By CityTownInfo.com Staff
February 3, 2009
College students are looking towards the future with concern as they prepare to navigate the toughest job market in years.
At California Polytechnic State University, San Luis Obispo, a recent winter job fair on January 28 and 29 attracted 130 employers, down from the 180 which generally sign up every quarter. The Pacific Coast Business Times reports that Amy Swanson, an academic adviser for Cal Poly's Orfalea College of Business, noted that many employers simply do not have the funds to recruit as heavily as they did in the past.

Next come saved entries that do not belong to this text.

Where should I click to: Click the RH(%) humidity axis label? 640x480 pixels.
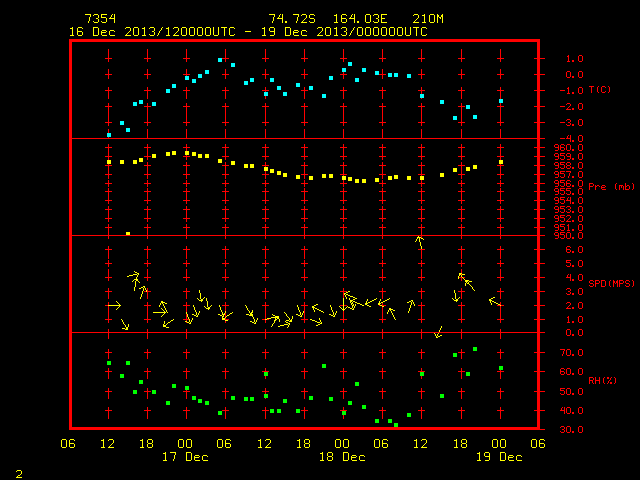tap(602, 380)
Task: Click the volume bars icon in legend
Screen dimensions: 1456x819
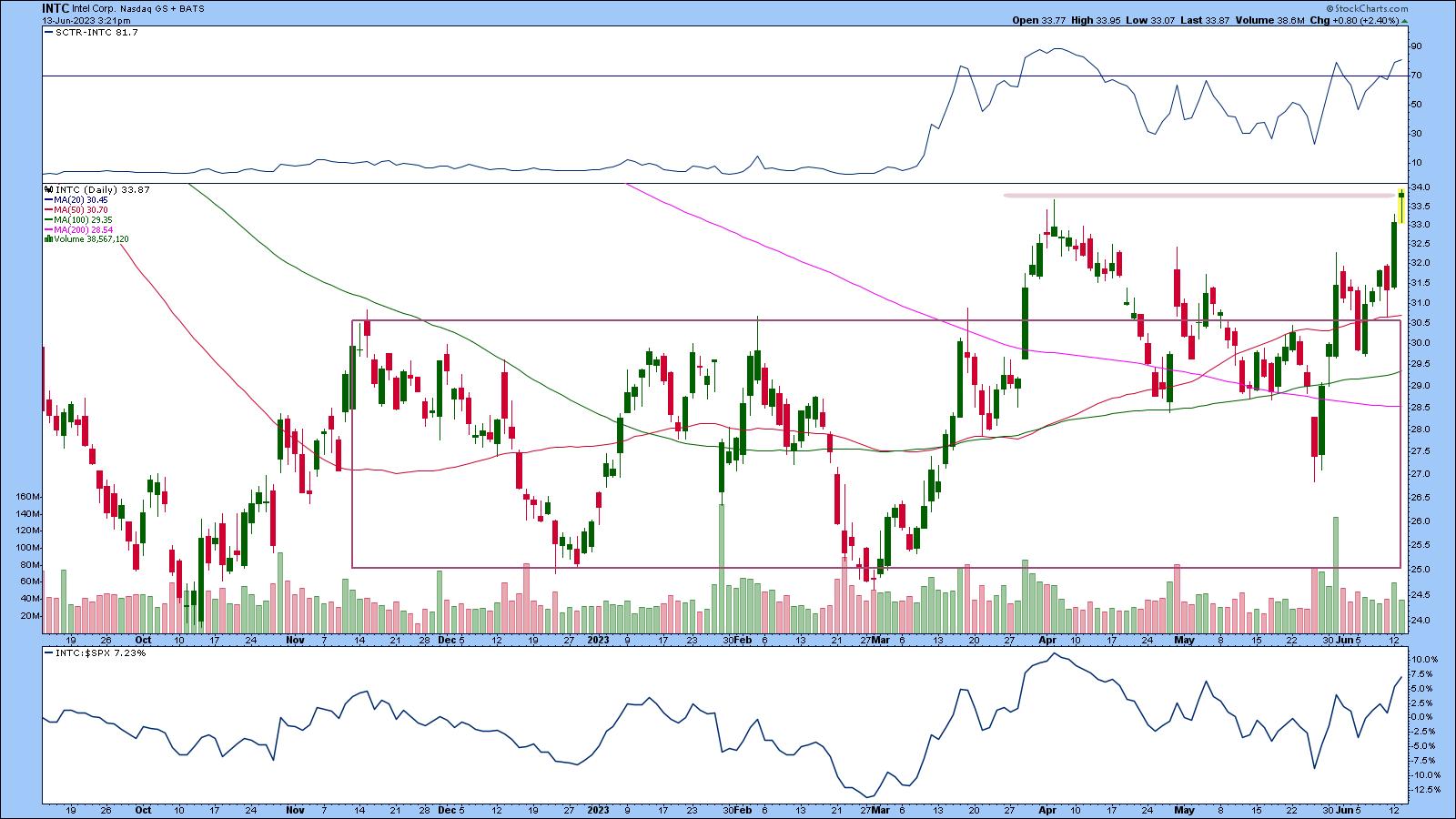Action: 46,239
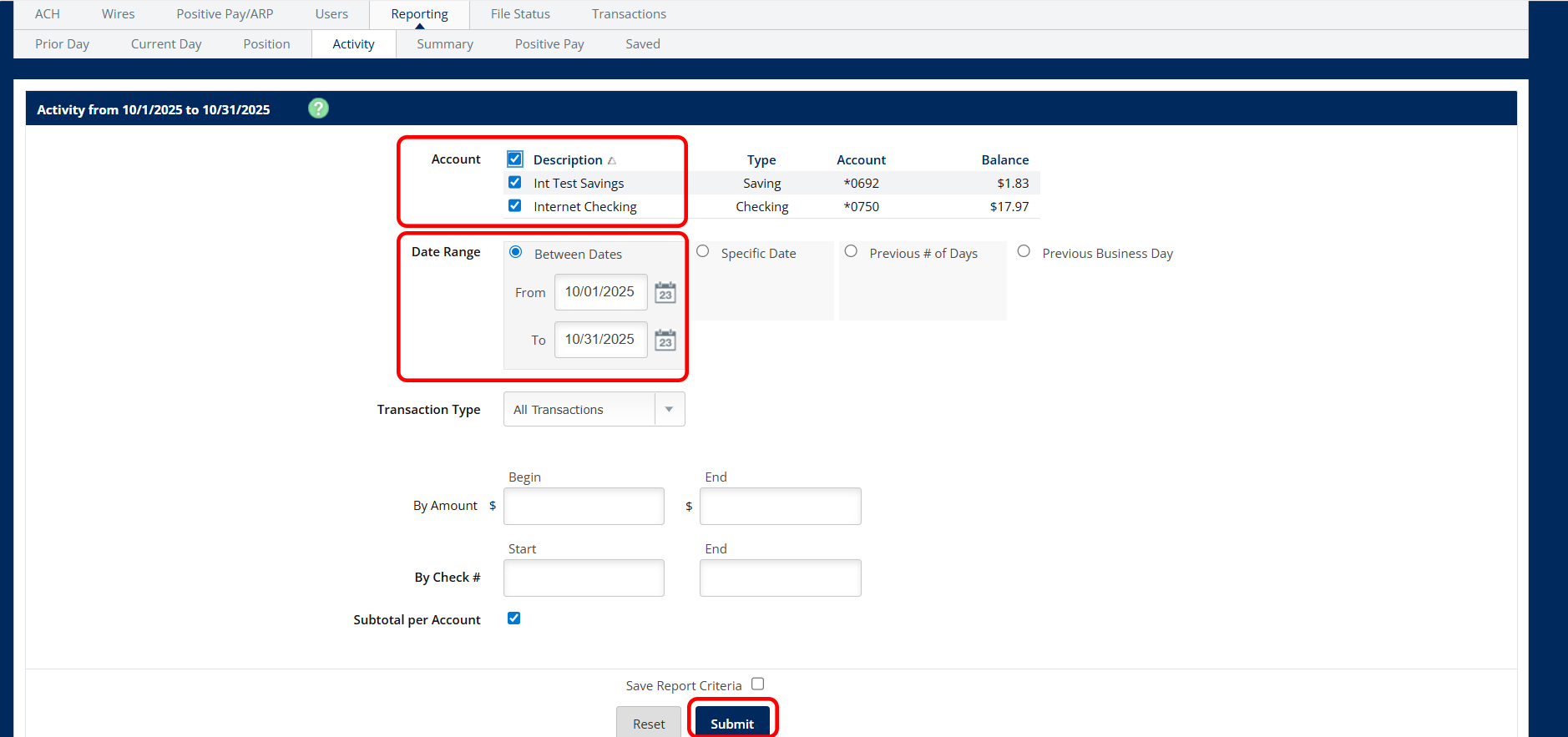Go to the Prior Day tab
Screen dimensions: 1568x737
(x=63, y=44)
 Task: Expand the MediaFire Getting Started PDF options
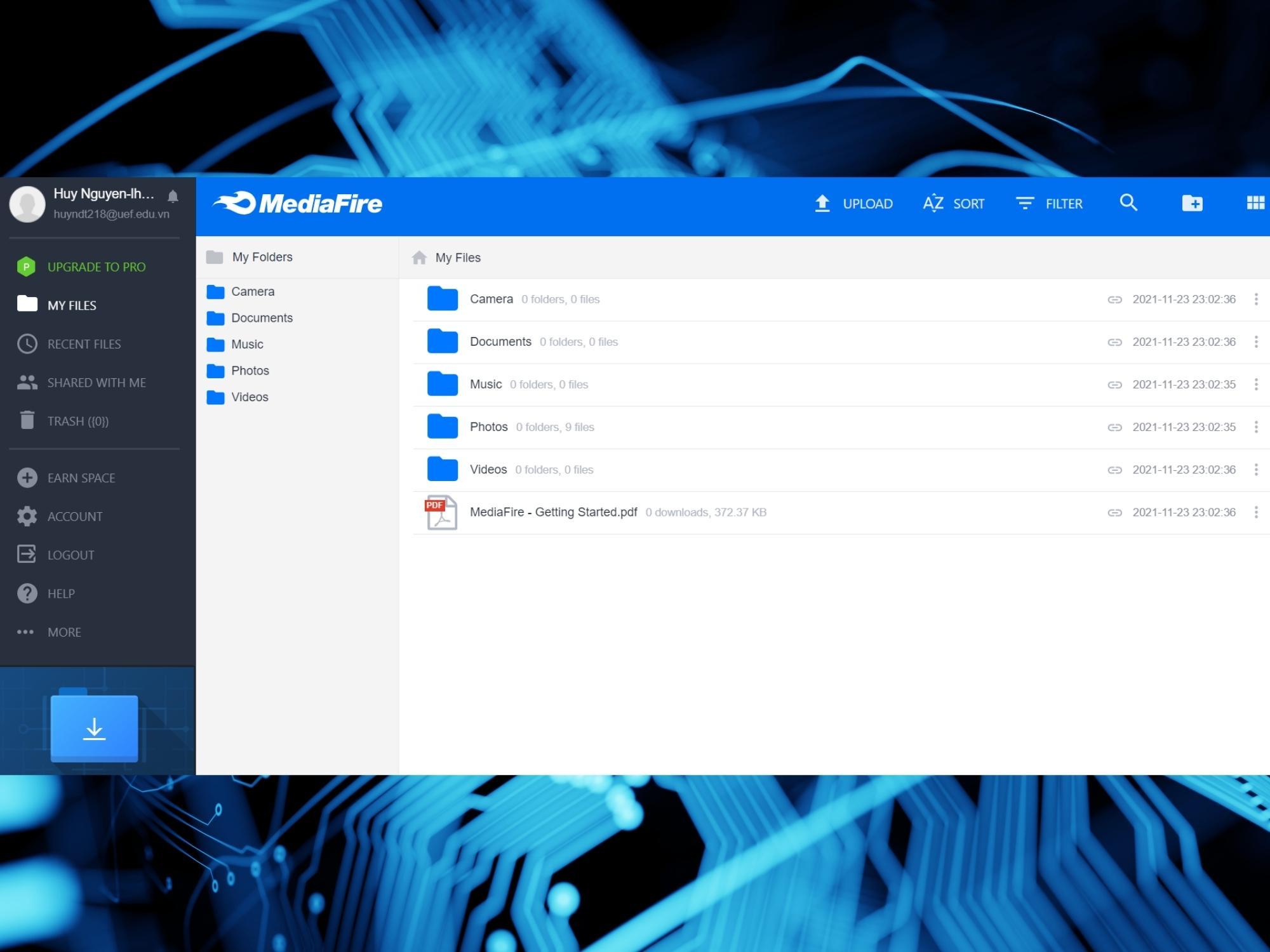point(1257,512)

At California State University, Channel Islands, only 16 companies have signed on to its upcoming April job fair so far. Last year, 85 companies participated. CSU officials note that students are nervous about their futures, with many considering starting with unpaid positions to acquire experience. And counselors are urging students to build their resumes with more extracurricular activities and volunteering.
In Mississippi, where the unemployment rate of 7.6 percent exceeded the national average, schools are encouraging students to keep a positive attitude. The Clarion Ledger notes that Karen Lindsey-Lloyd, director of the career services center at Mississippi College, is advising students to be open about applying for different types of positions, even when they are not the jobs the students expected. She also encourages graduates to consider part-time positions as a chance to get a foot in the door.
Companies are looking for less people, she noted. "They have so many applicants to choose from. You have to be on top of your game in this job market."
The Ledger also quotes Bill Shughart, who teaches economics at the University of Southern Mississippi, and is advising some students to consider graduate school with the hope that by the time they receive their next degree, the economic tide will shift.
That advice is being echoed around the country. New York University's student newspaper, Washington Square News, reports that many students are now considering graduate or law school as the next step.
Washington Square News notes that campus recruitment is down 15 percent from last year, and NYU's Wasserman Center for Career Development staff is working around the clock to help with job placement. The center counsels students and provides resources to gain employment skills.
"The bad news is this is the worst job market I've seen, and I've been in career development for 30 years," said Trudy Seinfeld, director of the Wasserman Center. "On the other hand, when the job market is tight, new college graduates will find that while it is competitive, they have the advantage of being a cheaper source of labor."